2.3. D’où vient la main-d’œuvre de banlieue travaillant à Paris-Centre ?

 Analyse des principaux flux (de 100 et plus)
•Les plus importants viennent de la banlieue Est : en tête de toutes les communes, Montreuil (1 901 actifs) et sa commune adjacente Vincennes (1505) ;
•Notons aussi les bons scores de Créteil (1406) et de son bassin : Saint Maur des Fossés (1 391) ; Champigny sur Marne (1 032) ; Fontenay-sous-Bois (1 089).
•Plus généralement, les communes de l’intercommunalité « Est Ensemble » (allant de Bagnolet à Pantin) fournissent un nombre de travailleurs conséquent. Soit environ 5 000 (4 986) actifs, sans compter Montreuil.
Au total ces 3 ensembles représentent 12 221 actifs, soit 48% des flux de l’échantillon.

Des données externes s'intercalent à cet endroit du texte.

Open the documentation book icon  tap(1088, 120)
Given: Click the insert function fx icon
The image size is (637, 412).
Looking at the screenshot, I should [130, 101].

•Bien plus modestement, relevons le poids de La Défense élargie dont Courbevoie (1 343) et Neuilly 1 127 pour un total général de 4 719 actifs, soit 18% des flux étudiés.
•Viennent ensuite les communes de Seine amont, avec Vitry (1 163), Ivry (1 110), Maisons-Alfort (1 075), Villejuif (960), soit un total de 4 308 actifs (16,8%).
•Puis le pôle de Saint Denis (1 286), qui comprend aussi Aubervilliers (1 107), et Saint Ouen (818), soit au total 3 211 actifs : 12,6%.

En synthèse
On observe chez les « passagers banlieusards » une très forte prééminence des flux originaires de l’Est/Nord-Est et notamment du département du Val de Marne et du bassin de Montreuil. Avec une majorité d’échanges sur la rive droite, ce qui confirme mon constat d’une « intelligence du déplacement » propre aux franciliens qui préfèrent fonctionner à l’intérieur d’un « quadrant » sur un même rive de la Seine [3] .

EN SYNTHESE : QUELS EQUILIBRES ? QUELLE CENTRALITE ?

Toute cette analyse suggère de complexifier une vision par trop univoque du territoire.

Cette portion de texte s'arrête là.